I’m a little surprised. This is with OpenBLAS 0.3.9, which seems to finally have good AVX-512 support.
It actually beat MKL in my single-threaded benchmarks (above roughly 200x200), and looked like it was getting close in multi-threaded by 10,000 x 10,000.

You could try something like this in both MATLAB and Julia

M = K = N = 16_000
A = rand(M, K); B = rand(K, N); # perhaps precompile with smaller sizes, like `M = K = N = 500` first.
t = @elapsed A * B;
flops = 2M * K * N / t

I’ll leave the MATLAB version to you.
You could file an issue with MKL.jl.

Probably what you can expect.

I confess most of what it’s done is just run lots of benchmarks in parallel (I’ve set single and all-core clock speeds to be equal / disabled all boosting, so speed on a given core should be mostly independent of what any of the other cores are doing [barring things like contention over L3 cache]).

mthelm85 · April 17, 2020, 2:35pm

Is it necessary to build from source or is it possible to simply install the generic Linux binary? This is uncharted territory for a long-time Windows user

daniel · April 17, 2020, 2:59pm

For what it’s worth, here are my numbers for a 3950x slightly overclocked to 4.2GHz allcore and running with 3600MHz CL14 memory.

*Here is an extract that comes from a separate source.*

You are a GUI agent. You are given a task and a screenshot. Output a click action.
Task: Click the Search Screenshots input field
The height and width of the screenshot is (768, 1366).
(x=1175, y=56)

using LinearAlgebra #openblas
BLAS.set_num_threads(1)
peakflops(16_000)

4.7525320641043976e10

BLAS.set_num_threads(32)
peakflops(16_000)

7.247416073580671e11

Elrod · April 17, 2020, 3:33pm

Official Linux binaries are fine.
Are you familiar with the command line?

@daniel
The 3950X can’t achieve 369 GFLOPS single threaded.
Can you double check that number / that it really corresponds to a single thread?
If the number is correct, that’d imply something like strassen.

I’m not sure why, but on my computer

julia> ccall((:openblas_get_num_threads64_, Base.libblas_name), Cint, ())
8

The default is to start with 8 threads. Maybe your first run was with 8 threads?
Your second run was probably with 16, since OpenBLAS builds with Julia allow up to 16 threads by default.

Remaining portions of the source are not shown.